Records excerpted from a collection
-------------------------

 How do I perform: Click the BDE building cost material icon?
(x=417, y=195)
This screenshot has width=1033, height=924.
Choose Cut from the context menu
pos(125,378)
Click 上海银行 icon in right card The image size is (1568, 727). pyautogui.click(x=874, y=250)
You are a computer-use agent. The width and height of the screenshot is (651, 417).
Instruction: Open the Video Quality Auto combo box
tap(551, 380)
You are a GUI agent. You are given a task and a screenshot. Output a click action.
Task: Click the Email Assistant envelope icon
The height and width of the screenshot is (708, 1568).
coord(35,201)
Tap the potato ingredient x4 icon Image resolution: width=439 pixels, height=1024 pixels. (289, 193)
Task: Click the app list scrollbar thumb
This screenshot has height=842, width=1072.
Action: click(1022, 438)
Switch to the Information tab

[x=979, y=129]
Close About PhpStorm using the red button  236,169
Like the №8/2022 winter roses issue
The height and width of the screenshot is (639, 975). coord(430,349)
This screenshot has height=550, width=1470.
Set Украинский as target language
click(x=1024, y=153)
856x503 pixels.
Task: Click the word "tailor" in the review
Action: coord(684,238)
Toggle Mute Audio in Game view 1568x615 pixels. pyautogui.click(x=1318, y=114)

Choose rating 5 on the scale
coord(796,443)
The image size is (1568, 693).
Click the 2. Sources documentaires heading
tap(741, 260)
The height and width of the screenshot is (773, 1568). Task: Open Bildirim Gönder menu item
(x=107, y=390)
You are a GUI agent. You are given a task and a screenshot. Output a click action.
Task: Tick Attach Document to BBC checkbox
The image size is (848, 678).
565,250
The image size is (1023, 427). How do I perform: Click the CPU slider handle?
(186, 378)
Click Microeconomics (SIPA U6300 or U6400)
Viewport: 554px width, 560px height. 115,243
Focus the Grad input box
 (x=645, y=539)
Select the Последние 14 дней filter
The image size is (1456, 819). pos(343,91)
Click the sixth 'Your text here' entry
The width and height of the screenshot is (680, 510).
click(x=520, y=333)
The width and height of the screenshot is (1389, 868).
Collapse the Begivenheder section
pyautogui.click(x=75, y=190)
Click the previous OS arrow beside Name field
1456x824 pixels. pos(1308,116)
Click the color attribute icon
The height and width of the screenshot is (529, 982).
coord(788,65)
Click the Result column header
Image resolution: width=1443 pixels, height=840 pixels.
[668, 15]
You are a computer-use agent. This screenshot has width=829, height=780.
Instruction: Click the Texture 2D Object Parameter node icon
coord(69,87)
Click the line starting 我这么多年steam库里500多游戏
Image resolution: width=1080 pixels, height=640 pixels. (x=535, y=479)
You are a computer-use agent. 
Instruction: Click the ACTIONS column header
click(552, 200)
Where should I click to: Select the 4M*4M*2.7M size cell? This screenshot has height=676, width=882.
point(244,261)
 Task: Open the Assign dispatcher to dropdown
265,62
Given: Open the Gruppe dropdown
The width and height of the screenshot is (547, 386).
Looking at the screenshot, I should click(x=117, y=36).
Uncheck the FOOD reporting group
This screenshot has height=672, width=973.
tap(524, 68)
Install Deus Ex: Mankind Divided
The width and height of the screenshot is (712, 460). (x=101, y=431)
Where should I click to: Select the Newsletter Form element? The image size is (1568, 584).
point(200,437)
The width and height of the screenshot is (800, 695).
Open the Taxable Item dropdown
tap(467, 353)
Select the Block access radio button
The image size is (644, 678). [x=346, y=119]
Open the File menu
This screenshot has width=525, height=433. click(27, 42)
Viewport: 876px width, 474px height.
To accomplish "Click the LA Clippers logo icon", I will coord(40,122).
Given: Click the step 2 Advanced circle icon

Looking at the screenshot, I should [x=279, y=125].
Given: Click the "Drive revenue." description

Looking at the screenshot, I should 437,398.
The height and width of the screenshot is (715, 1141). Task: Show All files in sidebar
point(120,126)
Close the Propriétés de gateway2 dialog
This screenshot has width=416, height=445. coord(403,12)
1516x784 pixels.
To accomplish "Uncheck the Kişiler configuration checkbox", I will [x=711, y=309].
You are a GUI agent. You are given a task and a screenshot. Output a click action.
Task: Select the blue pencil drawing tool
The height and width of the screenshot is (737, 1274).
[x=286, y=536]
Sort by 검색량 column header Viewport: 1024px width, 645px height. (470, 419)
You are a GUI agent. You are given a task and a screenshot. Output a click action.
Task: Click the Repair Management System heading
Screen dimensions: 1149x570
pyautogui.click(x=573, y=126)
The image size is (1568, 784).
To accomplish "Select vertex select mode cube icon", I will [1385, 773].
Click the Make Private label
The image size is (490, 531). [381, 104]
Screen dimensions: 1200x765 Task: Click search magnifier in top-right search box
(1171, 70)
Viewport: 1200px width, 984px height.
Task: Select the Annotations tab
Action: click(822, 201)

-------------------------

* _WHAT NEEDS TO BE DONE_:
The output should match the records above exactly, entry for entry.

* _RESULT OF THE TASK_:
 How do I perform: Click the BDE building cost material icon?
(x=417, y=195)
This screenshot has width=1033, height=924.
Choose Cut from the context menu
pos(125,378)
Click 上海银行 icon in right card The image size is (1568, 727). pyautogui.click(x=874, y=250)
You are a computer-use agent. The width and height of the screenshot is (651, 417).
Instruction: Open the Video Quality Auto combo box
tap(551, 380)
You are a GUI agent. You are given a task and a screenshot. Output a click action.
Task: Click the Email Assistant envelope icon
The height and width of the screenshot is (708, 1568).
coord(35,201)
Tap the potato ingredient x4 icon Image resolution: width=439 pixels, height=1024 pixels. (289, 193)
Task: Click the app list scrollbar thumb
This screenshot has height=842, width=1072.
Action: click(1022, 438)
Switch to the Information tab

[x=979, y=129]
Close About PhpStorm using the red button  236,169
Like the №8/2022 winter roses issue
The height and width of the screenshot is (639, 975). coord(430,349)
This screenshot has height=550, width=1470.
Set Украинский as target language
click(x=1024, y=153)
856x503 pixels.
Task: Click the word "tailor" in the review
Action: coord(684,238)
Toggle Mute Audio in Game view 1568x615 pixels. pyautogui.click(x=1318, y=114)

Choose rating 5 on the scale
coord(796,443)
The image size is (1568, 693).
Click the 2. Sources documentaires heading
tap(741, 260)
The height and width of the screenshot is (773, 1568). Task: Open Bildirim Gönder menu item
(x=107, y=390)
You are a GUI agent. You are given a task and a screenshot. Output a click action.
Task: Tick Attach Document to BBC checkbox
The image size is (848, 678).
565,250
The image size is (1023, 427). How do I perform: Click the CPU slider handle?
(186, 378)
Click Microeconomics (SIPA U6300 or U6400)
Viewport: 554px width, 560px height. 115,243
Focus the Grad input box
 (x=645, y=539)
Select the Последние 14 дней filter
The image size is (1456, 819). pos(343,91)
Click the sixth 'Your text here' entry
The width and height of the screenshot is (680, 510).
click(x=520, y=333)
The width and height of the screenshot is (1389, 868).
Collapse the Begivenheder section
pyautogui.click(x=75, y=190)
Click the previous OS arrow beside Name field
1456x824 pixels. pos(1308,116)
Click the color attribute icon
The height and width of the screenshot is (529, 982).
coord(788,65)
Click the Result column header
Image resolution: width=1443 pixels, height=840 pixels.
[668, 15]
You are a computer-use agent. This screenshot has width=829, height=780.
Instruction: Click the Texture 2D Object Parameter node icon
coord(69,87)
Click the line starting 我这么多年steam库里500多游戏
Image resolution: width=1080 pixels, height=640 pixels. (x=535, y=479)
You are a computer-use agent. 
Instruction: Click the ACTIONS column header
click(552, 200)
Where should I click to: Select the 4M*4M*2.7M size cell? This screenshot has height=676, width=882.
point(244,261)
 Task: Open the Assign dispatcher to dropdown
265,62
Given: Open the Gruppe dropdown
The width and height of the screenshot is (547, 386).
Looking at the screenshot, I should click(x=117, y=36).
Uncheck the FOOD reporting group
This screenshot has height=672, width=973.
tap(524, 68)
Install Deus Ex: Mankind Divided
The width and height of the screenshot is (712, 460). (x=101, y=431)
Where should I click to: Select the Newsletter Form element? The image size is (1568, 584).
point(200,437)
The width and height of the screenshot is (800, 695).
Open the Taxable Item dropdown
tap(467, 353)
Select the Block access radio button
The image size is (644, 678). [x=346, y=119]
Open the File menu
This screenshot has width=525, height=433. click(27, 42)
Viewport: 876px width, 474px height.
To accomplish "Click the LA Clippers logo icon", I will coord(40,122).
Given: Click the step 2 Advanced circle icon

Looking at the screenshot, I should [x=279, y=125].
Given: Click the "Drive revenue." description

Looking at the screenshot, I should 437,398.
The height and width of the screenshot is (715, 1141). Task: Show All files in sidebar
point(120,126)
Close the Propriétés de gateway2 dialog
This screenshot has width=416, height=445. coord(403,12)
1516x784 pixels.
To accomplish "Uncheck the Kişiler configuration checkbox", I will [x=711, y=309].
You are a GUI agent. You are given a task and a screenshot. Output a click action.
Task: Select the blue pencil drawing tool
The height and width of the screenshot is (737, 1274).
[x=286, y=536]
Sort by 검색량 column header Viewport: 1024px width, 645px height. (470, 419)
You are a GUI agent. You are given a task and a screenshot. Output a click action.
Task: Click the Repair Management System heading
Screen dimensions: 1149x570
pyautogui.click(x=573, y=126)
The image size is (1568, 784).
To accomplish "Select vertex select mode cube icon", I will [1385, 773].
Click the Make Private label
The image size is (490, 531). [381, 104]
Screen dimensions: 1200x765 Task: Click search magnifier in top-right search box
(1171, 70)
Viewport: 1200px width, 984px height.
Task: Select the Annotations tab
Action: click(822, 201)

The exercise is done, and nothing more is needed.